The UK Treasury is scheduling the launch of a second sandbox focused on digital securities by the first quarter of 2024. Helen Boyd, head of capital markets at the Financial Conduct Authority (FCA), announced the initiative during the CCData Digital Asset Summit. This new sandbox, different from the Digital Sandbox already in operation by the FCA, will allow firms to develop financial market infrastructures with digital asset technology under a temporarily modified legislative framework. The FCA awaits a decision from the Treasury on the scope of its regulatory powers in crypto in the future.
Blockchain-focused venture capital firm CMCC Global has raised $100 million for its new fund, the Titan Fund. This fund will invest in Hong Kong-based Web3 companies, focusing on sectors such as gaming, metaverse and NFTs. Lead investor Block.one has committed $50 million, and other major entities such as Pacific Century Group and Winklevoss Capital have also contributed. Hong Kong, with its new regulatory regime, has become an attractive destination for investments in the blockchain industry.
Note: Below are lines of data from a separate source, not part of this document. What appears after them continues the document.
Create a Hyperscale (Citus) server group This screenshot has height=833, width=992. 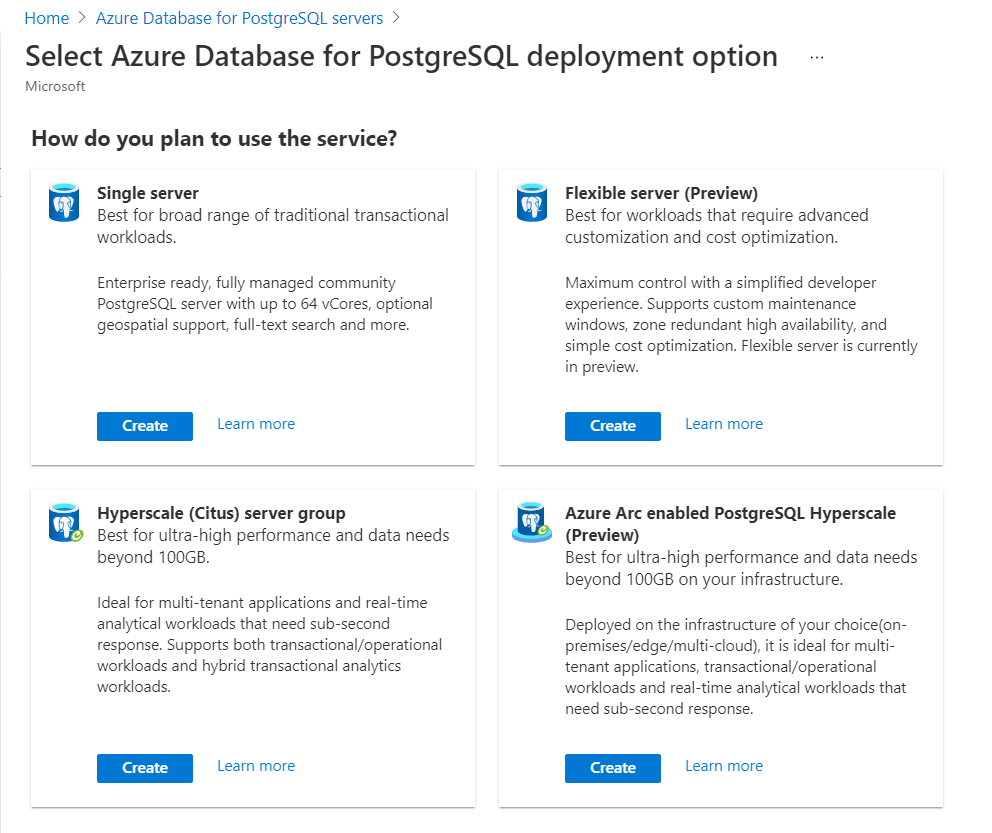click(x=145, y=768)
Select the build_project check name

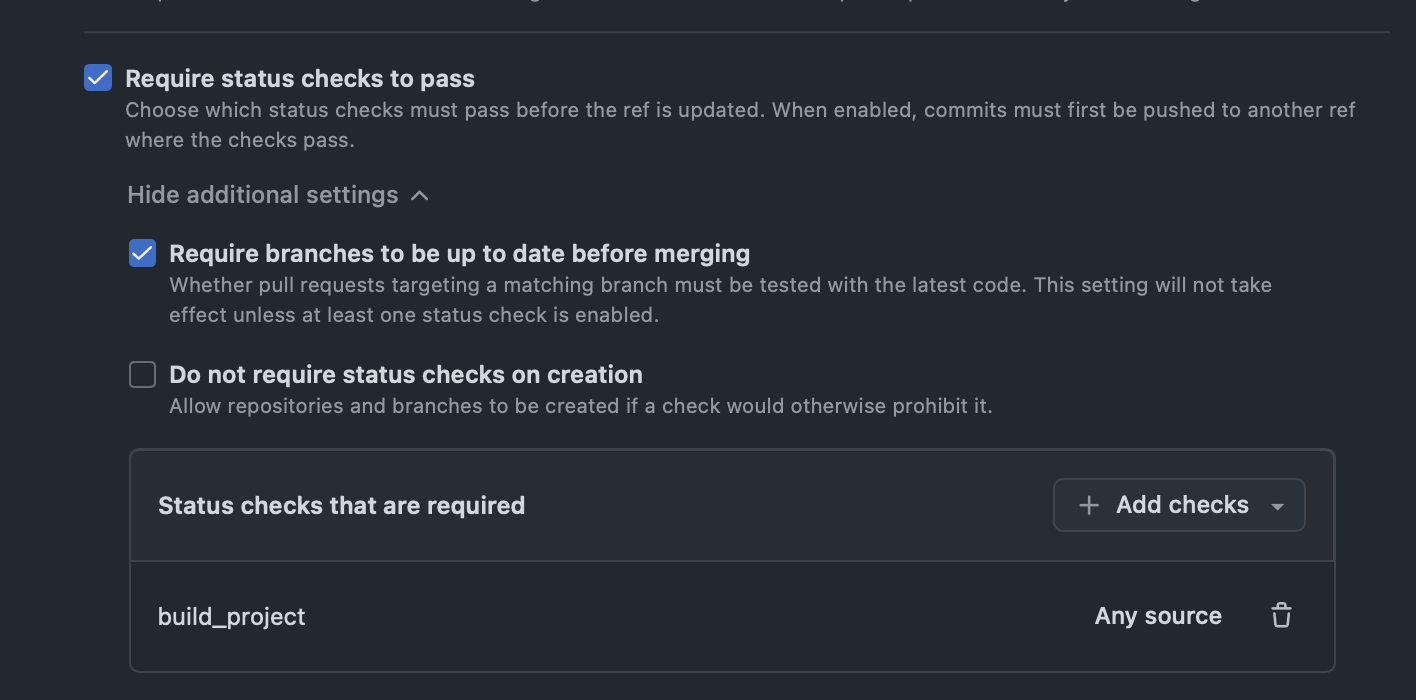coord(232,616)
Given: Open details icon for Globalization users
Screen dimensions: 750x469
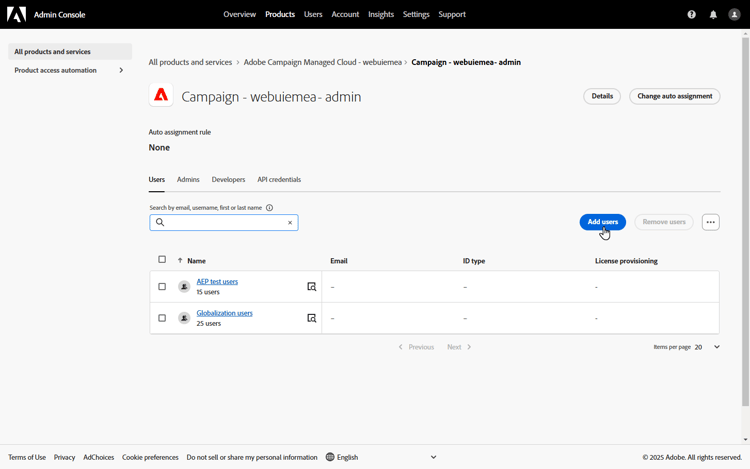Looking at the screenshot, I should pos(312,318).
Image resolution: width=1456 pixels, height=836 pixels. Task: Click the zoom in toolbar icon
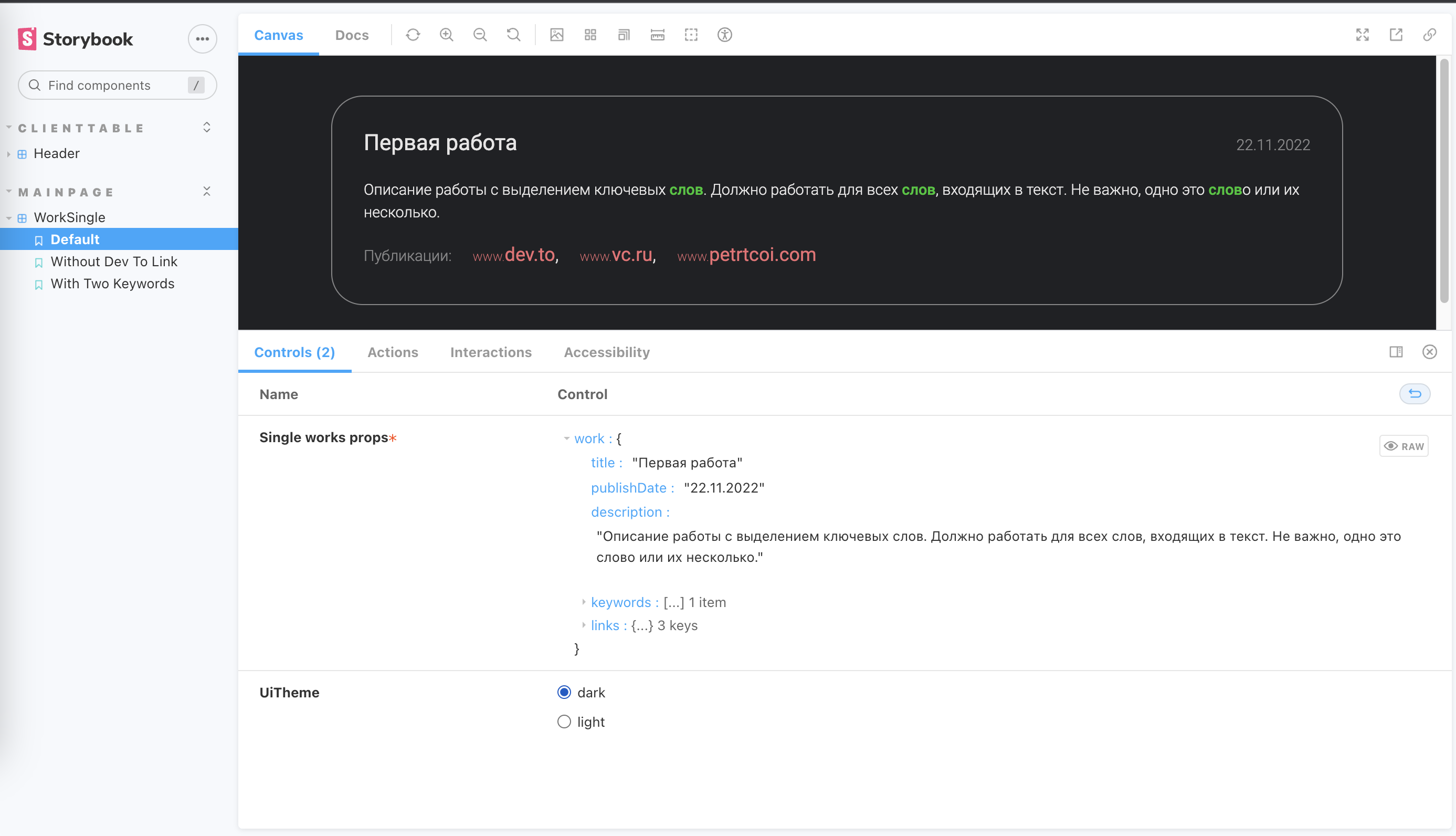point(446,35)
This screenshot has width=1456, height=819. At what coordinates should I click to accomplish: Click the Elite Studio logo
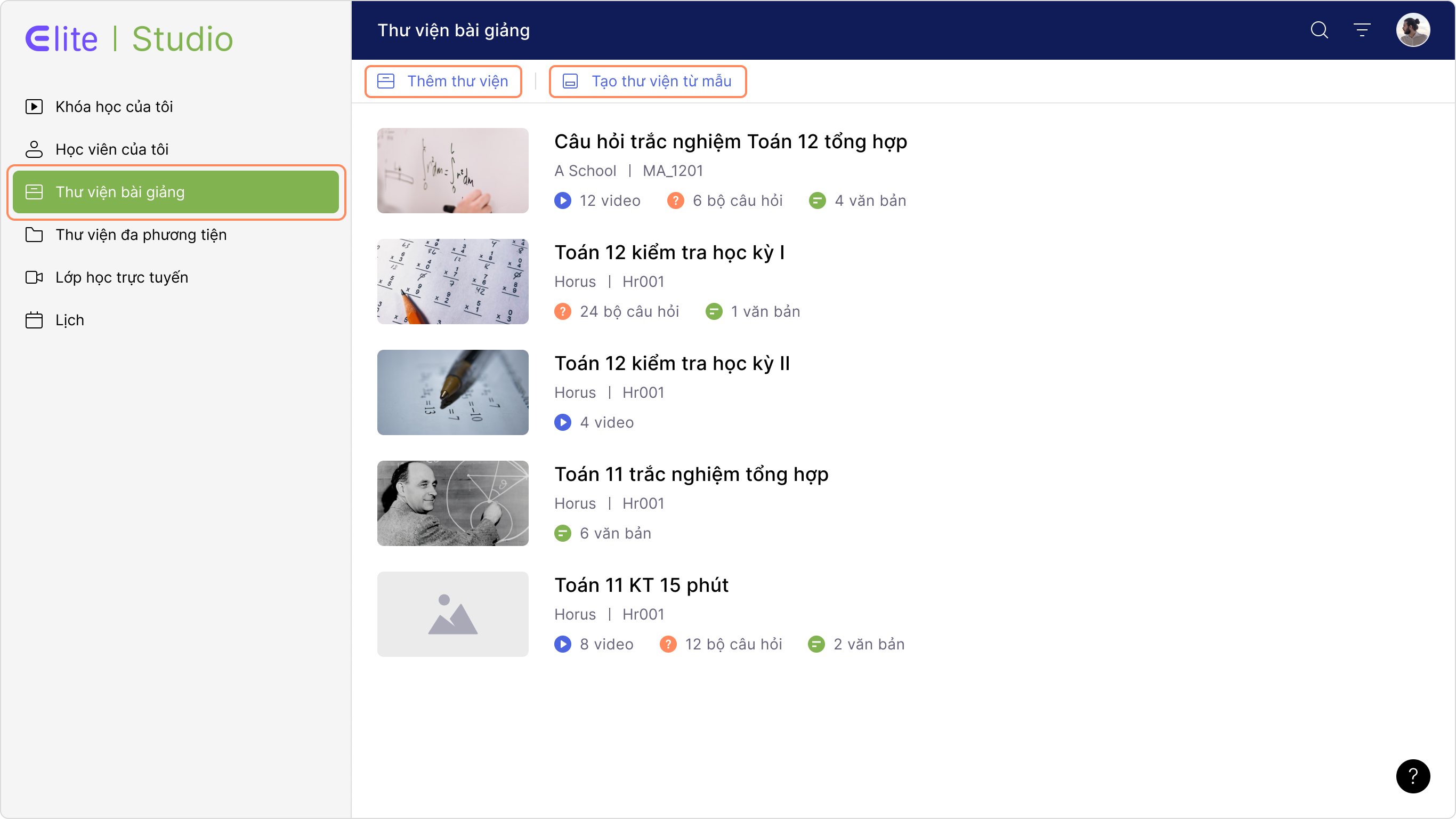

El Salvador has reached a milestone with the launch of its first local Bitcoin mining pool. The Volcano Energy project, financed in part by Tether, begins mining blocks through Lava Pool in partnership with Luxor Technology. The aim of the project is to use renewable energy sources in El Salvador to power Bitcoin mining operations in the country. Volcano Energy seeks to create a vertically integrated energy and Bitcoin mining company, benefiting investors and Salvadoran citizens. Luxor’s chief operating officer believes this will contribute to Bitcoin’s geographic decentralization and the potential for renewable energy countries to use Bitcoin mining to boost their economies.
Uzbekistan’s crypto market supervisor, the National Agency for Perspective Projects (NAPP), has issued a decree establishing new rules for cryptocurrency mining in the country. The changes limit cryptocurrency mining to companies, prohibit individual miners, and require the use of solar energy for mining. Companies must meet specific requirements, including creating a dedicated mining room and using the registered address. Additionally, NAPP banned anonymous cryptocurrency mining.